▸ **YOUR OBJECTIVE**
Read the data below line by line and copy each one with "computer" in it.

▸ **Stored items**
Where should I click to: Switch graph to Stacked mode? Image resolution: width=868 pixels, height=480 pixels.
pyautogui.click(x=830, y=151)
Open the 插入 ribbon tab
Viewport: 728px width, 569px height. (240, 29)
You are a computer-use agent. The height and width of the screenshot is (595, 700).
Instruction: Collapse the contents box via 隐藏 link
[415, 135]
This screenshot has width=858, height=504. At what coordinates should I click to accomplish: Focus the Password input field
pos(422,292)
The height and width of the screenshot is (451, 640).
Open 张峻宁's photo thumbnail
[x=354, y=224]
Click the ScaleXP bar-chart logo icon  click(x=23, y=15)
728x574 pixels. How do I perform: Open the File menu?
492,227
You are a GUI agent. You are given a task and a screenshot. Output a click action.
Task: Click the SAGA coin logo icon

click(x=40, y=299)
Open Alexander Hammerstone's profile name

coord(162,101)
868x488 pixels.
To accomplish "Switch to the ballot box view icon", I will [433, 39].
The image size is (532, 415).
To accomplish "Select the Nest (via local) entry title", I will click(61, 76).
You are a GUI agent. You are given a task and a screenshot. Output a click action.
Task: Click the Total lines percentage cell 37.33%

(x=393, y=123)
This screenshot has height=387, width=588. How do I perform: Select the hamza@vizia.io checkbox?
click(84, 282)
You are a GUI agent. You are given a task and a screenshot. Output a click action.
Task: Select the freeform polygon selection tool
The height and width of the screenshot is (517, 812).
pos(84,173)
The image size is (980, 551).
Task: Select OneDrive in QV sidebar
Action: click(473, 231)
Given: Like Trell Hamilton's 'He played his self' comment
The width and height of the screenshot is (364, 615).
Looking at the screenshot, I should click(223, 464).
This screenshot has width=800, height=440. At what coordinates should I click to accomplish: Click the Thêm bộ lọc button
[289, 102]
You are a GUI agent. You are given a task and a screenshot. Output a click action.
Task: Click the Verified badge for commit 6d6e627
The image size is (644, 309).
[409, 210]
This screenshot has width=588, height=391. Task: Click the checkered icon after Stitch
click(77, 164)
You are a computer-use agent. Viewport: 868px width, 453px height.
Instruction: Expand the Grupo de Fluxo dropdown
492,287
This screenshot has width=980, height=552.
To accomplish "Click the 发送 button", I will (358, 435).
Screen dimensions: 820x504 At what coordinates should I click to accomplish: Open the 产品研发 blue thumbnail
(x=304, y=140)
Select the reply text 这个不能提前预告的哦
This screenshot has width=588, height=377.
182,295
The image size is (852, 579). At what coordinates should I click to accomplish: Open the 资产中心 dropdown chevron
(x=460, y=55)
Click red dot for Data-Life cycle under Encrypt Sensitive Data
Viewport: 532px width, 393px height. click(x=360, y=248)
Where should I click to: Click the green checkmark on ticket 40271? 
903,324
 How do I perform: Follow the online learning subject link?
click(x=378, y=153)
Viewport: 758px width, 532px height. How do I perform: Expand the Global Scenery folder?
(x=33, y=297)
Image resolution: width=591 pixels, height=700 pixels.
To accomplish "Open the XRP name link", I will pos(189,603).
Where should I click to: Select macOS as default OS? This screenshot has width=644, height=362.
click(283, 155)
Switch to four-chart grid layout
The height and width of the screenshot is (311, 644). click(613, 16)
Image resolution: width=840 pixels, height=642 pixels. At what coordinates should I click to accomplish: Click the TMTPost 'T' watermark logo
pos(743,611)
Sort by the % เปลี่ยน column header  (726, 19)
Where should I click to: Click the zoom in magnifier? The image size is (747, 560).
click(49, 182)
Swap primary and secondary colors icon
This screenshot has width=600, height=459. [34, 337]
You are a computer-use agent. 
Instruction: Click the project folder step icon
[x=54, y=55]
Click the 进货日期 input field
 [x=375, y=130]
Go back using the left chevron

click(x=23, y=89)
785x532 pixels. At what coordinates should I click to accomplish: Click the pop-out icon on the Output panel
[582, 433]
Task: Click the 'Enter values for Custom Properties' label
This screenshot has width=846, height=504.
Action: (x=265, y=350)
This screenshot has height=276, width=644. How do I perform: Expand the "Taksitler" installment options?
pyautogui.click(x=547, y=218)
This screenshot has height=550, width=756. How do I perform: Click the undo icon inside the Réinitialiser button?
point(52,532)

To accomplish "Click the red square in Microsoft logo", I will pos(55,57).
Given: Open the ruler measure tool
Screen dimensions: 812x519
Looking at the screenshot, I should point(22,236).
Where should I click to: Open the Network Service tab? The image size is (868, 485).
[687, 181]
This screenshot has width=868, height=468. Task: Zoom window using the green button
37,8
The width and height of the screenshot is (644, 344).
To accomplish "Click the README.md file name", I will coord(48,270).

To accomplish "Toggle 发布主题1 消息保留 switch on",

▸ **TASK OUTPUT**
You are a computer-use agent. The height and width of the screenshot is (595, 700).
You are a computer-use agent. Viewport: 868px width, 453px height.
You are a computer-use agent. 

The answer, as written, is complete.